**WHAT THIS TASK INVOLVES:**
Take each line from the entries that holds "icon" and copy it out.

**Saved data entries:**

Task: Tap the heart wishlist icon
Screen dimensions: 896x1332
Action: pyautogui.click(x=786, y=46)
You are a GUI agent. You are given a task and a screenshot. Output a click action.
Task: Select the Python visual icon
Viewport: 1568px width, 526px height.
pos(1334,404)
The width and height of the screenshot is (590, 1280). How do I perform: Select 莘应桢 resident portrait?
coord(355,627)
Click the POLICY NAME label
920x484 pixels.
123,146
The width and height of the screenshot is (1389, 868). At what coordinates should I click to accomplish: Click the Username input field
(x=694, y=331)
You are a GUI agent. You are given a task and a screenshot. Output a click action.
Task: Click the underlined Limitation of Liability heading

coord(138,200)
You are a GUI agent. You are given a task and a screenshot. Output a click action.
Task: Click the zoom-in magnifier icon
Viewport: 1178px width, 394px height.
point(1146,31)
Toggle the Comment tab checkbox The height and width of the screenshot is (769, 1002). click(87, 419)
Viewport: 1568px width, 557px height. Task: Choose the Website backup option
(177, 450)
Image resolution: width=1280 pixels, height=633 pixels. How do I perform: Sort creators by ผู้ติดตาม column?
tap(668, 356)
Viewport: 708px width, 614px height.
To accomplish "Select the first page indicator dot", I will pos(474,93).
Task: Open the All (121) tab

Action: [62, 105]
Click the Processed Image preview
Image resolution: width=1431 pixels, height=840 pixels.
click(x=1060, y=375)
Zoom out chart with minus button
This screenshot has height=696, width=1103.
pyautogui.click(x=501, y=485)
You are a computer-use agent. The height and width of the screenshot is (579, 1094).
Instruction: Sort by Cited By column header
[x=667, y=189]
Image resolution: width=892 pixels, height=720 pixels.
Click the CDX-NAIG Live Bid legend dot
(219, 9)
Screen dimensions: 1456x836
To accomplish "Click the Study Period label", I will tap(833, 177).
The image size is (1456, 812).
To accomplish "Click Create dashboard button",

**ANSWER SPACE:**
Task: Tap the heart wishlist icon
Task: Select the Python visual icon
Task: Click the zoom-in magnifier icon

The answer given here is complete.